* **SUPPLIED RECORDS**:
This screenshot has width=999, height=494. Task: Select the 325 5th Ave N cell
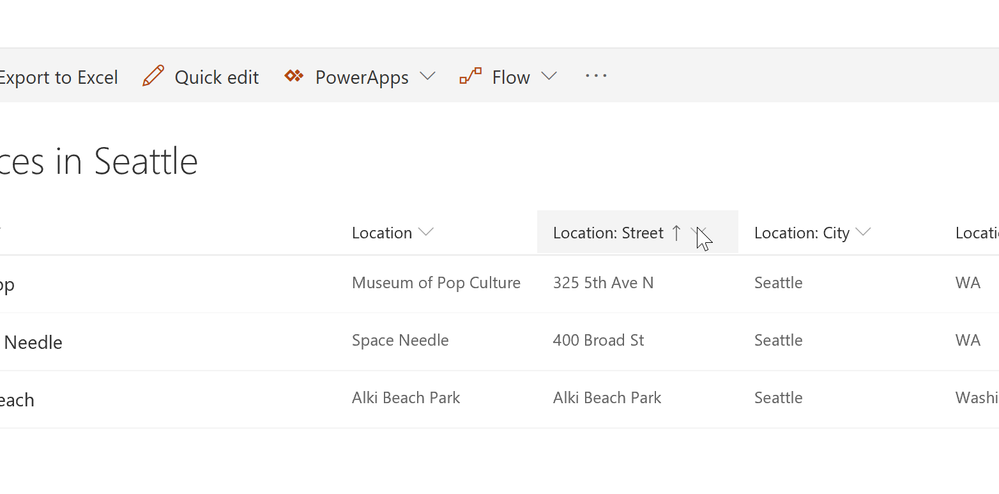(603, 283)
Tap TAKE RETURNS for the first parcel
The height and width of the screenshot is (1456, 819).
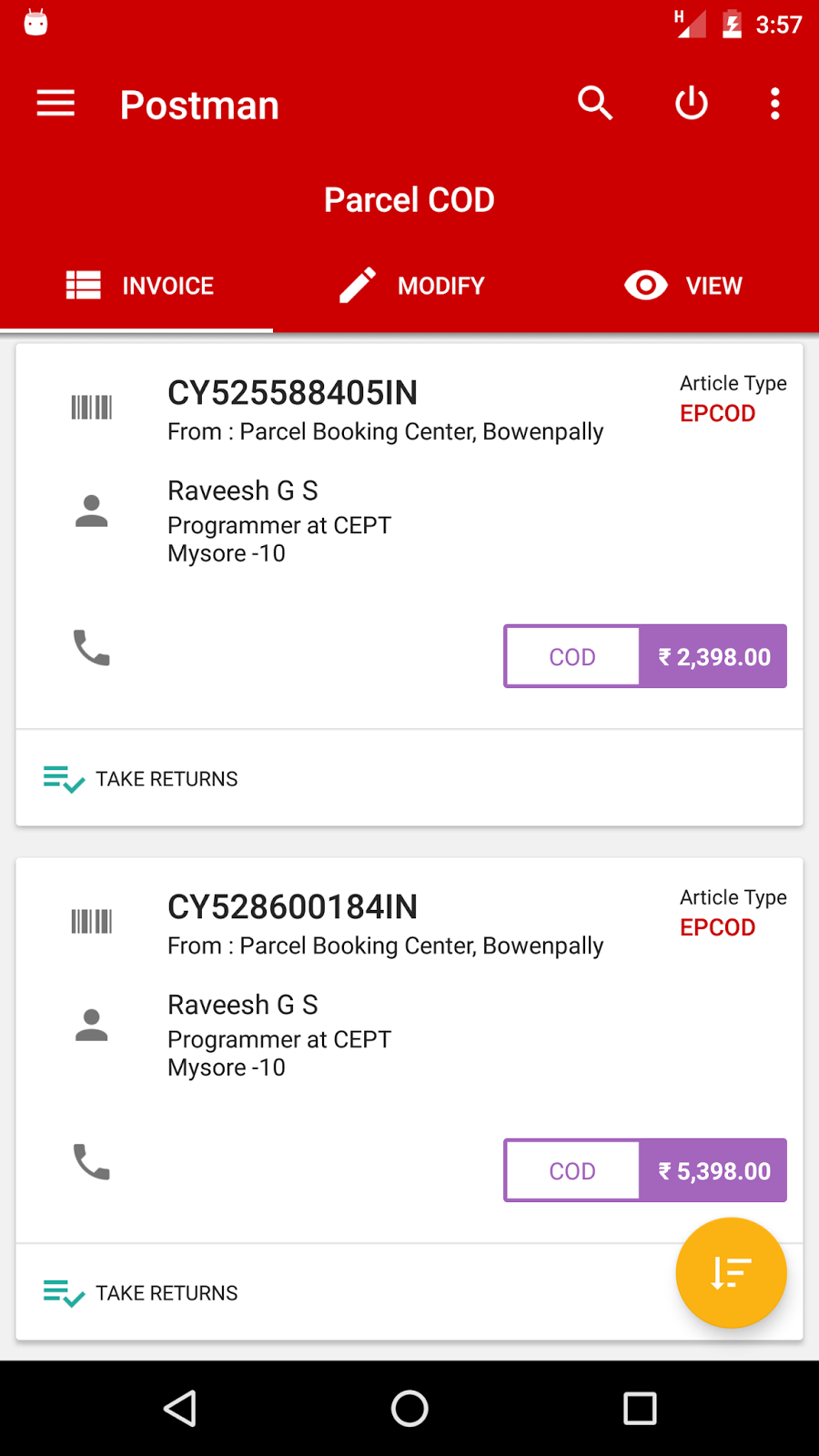click(139, 778)
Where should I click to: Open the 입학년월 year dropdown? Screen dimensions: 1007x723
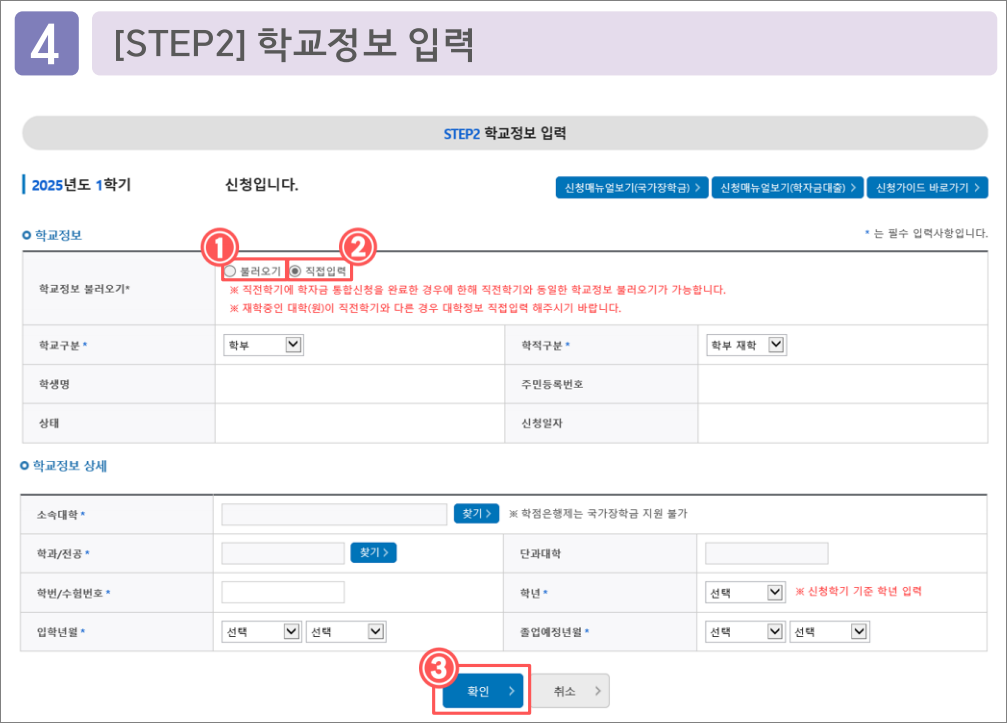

* **TASK DIRECTIONS**:
Pictures must not appear in the copy, which must otherwise match the listing exactly.

* **RESPONSE**:
This screenshot has width=999, height=494. Task: Select the 325 5th Ave N cell
(603, 283)
Tap TAKE RETURNS for the first parcel
The height and width of the screenshot is (1456, 819).
click(139, 778)
Where should I click to: Open the 입학년월 year dropdown? Screen dimensions: 1007x723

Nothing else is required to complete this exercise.